O governo Lula não irá celebrar, no sábado (1º), um dos períodos mais obscuros da nossa história: os 59 anos do início do golpe militar no país. Após uma gestão negacionista, que falsamente caracterizavam a ditadura como “um marco histórico”, o Brasil volta a respirar os ares democráticos. E relembra a época de trevas para que nunca mais se repita.

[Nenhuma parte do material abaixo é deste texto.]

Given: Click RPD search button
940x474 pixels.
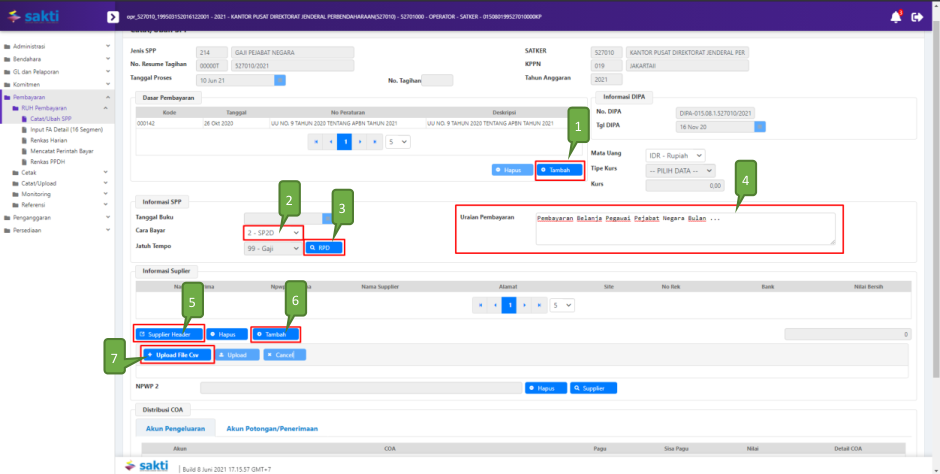Looking at the screenshot, I should [324, 247].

O próprio ex-vice-presidente de Bolsonaro a exalta. O agora senador Hamilton Mourão (Republicanos-RS) usou a tribuna, na quinta-feira (30), para afirmar que o regime militar deixou “importante legado” para o processo democrático do país, pois “foi responsável por criar as condições para que as instituições políticas, econômicas e sociais funcionassem na plenitude democrática”. Só se for como exemplo do que “não fazer” no governo.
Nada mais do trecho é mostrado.